-- Start Excerpt --

Don’t sell your investment property- try the banks, they may look at you, but make sure you get a no fees loan – their rates may be lower, but by the time you pay their fees, you might be better off somewhere else. Try a broker again – most can still go thru the major banks as well as alternatives.
Happy renovating[]
Also, have you got your own self managed super fund? BECAUSE the cgt is charged at super rate of only 15%. But……super funds can’t borrow either. something for the future?
Another option is to move into your investment property as your home, live in it for six months or so, and then sell it under the principal place of residence CHT exemption and pay no tax! “
I think you’ll find this period will be prorated against the amount of time that is an investment property.
Ie if you live in for 6months having held it for 2 years . The CGT applicable will be 3/4.
I reckon that Steve was on the money (pardon the pun) when he spoke about refinance.
Q: Why would you sell an asset?
A: Oh, you mean that I don’t have too !!??
What I mean is that provided that the investment property is paying its’ way (I assume that income net of all costs is positive) WHY would you sell it??
Why not just use it to help get the mortgage on all 3 properties.
Caveats:
1) It must stil work financially, i.e. ideally cashflow after refiance at higher lend is still (+)ve or neutral
2) Ideally you will not have to cross-collateralise (more than one title per loan) the new property. You can faciliate this by redrawing on existing investment property and then using this money to help fund new one.
Some lenders like the cross-collateralisation route, but it makes it a little more complicated for you to sell things later (if you ever do). i.e. you need more than one valuation to vary the loan, etc, etc.
Best of all this way you NEVER pay CGT, as you have never disposed of the asset.
BTW the keep never sell idea came from a Dolf De Roos book “Real Estate Riches”; embellishments came from Steve Mck / Dave B / our solicitor / lender / personal experience
You made the comment that CGT is non applicable if you trade up your investment property and you are taxed as if it were income. If the properties were held in a trust with a company as trustee, would the income be taxed at the company rate of 30%?
Cheers,
Matt.
P.S. Love the information available on this forum.

-- End Excerpt --
-- Start Provided data --

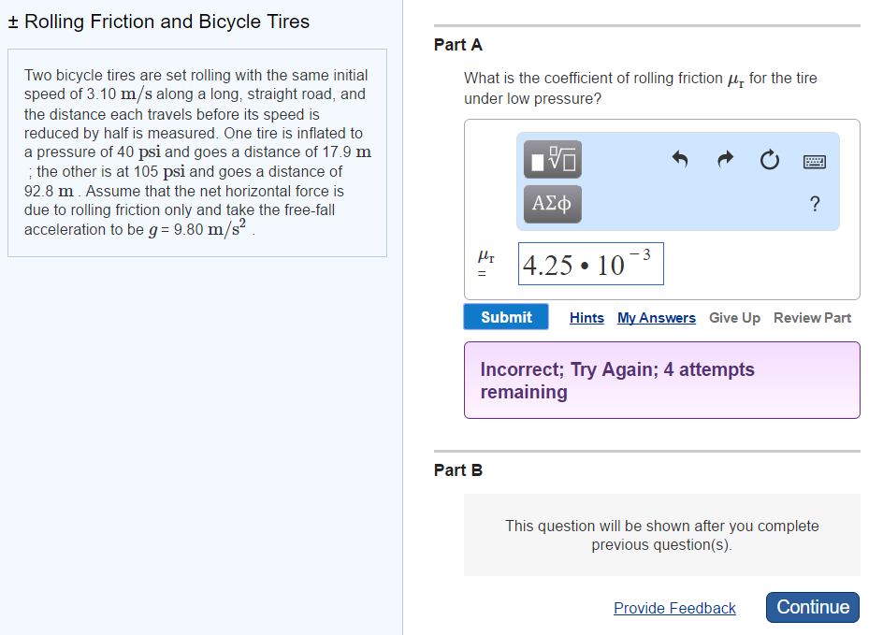This screenshot has width=883, height=635.
Task: Click inside the coefficient answer field
Action: [x=590, y=264]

-- End Provided data --

Task to complete => In the forum excerpt on investment property, which book is named as the source of the idea of keeping a property and never selling it?

Response => "Real Estate Riches," a book by Dolf De Roos.